I’d only ever seen repossessions on ‘Can’t Pay We’ll Take it Away’, it was never really something I thought would ever happened to me. We had 7 whole days (from the mortgage companies final decision on whether they’d wait for the sale to go through or not) to find somewhere to live, pack our stuff, move out and set up ‘home’ elsewhere. Luckily for us, we managed to pull it out of the bag – with just a day to spare. Our near miss has made me think how easy it is to lose everything you’ve ever had.
My Mum didn’t ask to have a stroke, my mum didn’t ask to lose her job, lose the house or to struggle financially. We didn’t ask to be very narrowingly nearly homeless just before Christmas, but let’s remember that I am one of the very very lucky ones. That person you try and avoid as you exit the train station? the one you see sleeping in the doorway of some corporate shop on your way home from a night out? That person that ‘annoys’ you by asking you to spare a little change? That could have easily been me three weeks ago.

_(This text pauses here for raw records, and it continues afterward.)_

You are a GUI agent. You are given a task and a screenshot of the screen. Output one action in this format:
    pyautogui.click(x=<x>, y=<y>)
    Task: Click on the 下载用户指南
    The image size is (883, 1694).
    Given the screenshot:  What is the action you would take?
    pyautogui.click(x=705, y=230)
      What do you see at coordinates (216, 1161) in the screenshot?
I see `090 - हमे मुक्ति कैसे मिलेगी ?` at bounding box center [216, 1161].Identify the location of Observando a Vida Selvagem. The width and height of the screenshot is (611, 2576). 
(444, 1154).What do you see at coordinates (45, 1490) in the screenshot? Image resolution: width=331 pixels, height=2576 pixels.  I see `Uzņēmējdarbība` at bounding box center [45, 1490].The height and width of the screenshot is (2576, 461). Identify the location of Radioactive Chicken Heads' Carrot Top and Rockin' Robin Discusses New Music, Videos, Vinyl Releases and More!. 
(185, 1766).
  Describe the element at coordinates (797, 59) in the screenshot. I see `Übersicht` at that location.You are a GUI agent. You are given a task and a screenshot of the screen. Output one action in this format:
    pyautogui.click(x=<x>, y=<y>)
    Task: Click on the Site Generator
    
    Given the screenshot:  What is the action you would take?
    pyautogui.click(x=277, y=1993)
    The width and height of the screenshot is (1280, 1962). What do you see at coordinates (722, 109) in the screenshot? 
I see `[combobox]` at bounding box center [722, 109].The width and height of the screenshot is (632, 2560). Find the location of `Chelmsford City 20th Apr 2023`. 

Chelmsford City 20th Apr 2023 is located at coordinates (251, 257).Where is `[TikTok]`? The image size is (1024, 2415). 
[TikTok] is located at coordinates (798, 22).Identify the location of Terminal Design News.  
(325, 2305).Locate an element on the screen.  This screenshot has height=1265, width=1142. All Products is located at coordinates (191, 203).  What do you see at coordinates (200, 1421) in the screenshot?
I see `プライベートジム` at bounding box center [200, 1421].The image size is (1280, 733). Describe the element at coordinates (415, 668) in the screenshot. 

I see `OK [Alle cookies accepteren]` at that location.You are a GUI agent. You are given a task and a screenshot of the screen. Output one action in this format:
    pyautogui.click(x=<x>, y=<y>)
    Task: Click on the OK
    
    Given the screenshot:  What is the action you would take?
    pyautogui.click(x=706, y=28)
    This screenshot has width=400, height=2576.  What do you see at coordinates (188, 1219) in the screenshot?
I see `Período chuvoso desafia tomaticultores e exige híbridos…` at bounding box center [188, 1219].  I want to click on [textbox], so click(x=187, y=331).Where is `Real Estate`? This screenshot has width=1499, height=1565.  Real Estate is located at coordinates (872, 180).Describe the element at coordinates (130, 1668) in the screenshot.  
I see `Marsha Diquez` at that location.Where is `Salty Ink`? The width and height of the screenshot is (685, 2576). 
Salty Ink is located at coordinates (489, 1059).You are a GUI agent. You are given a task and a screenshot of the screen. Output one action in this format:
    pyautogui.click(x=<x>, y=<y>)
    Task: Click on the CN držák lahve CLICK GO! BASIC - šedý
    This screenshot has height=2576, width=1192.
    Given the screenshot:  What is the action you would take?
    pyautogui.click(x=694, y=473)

You never really know when life is going to run off course, chew you up and spit you out for slaughter. You never really know when you’re going to be standing in the same shoes as someone that’s ‘below you’ or someone that you take pity on. Someday you may be that person that needs a hot drink, a bed to sleep in, a roof over your head or a little change to grab yourself a bite to eat.
The last couple of weeks have thrown such perspective my way, you couldn’t even try and guess it. I now look twice at that person sitting there cold with no bed to rest their head at night. I now go without that one pint after work and instead donate that money to buy someone a hot drink or a sandwich. Instead of hurrying past someone who’s asking for a little kindness, I listen, I chat and I appreciate everything I have now.
Three weeks ago I thought I’d lost everything – my childhood memories, my favourite bedroom wallpaper, my little window seat; but I have a lot more than most and I’m forever grateful for that. It’s a shame its taken me to lose the four walls I’ve always known to realise it.
So yeah, spare a little thought, a little food and a little change to those that don’t have the security of four walls surrounding them at night.
Because you never really know when everything you have will be pulled from beneath you. More so, you never really know when you will be lacking in some food, a warm bed, a family or some change, and you also may need someone to spare some.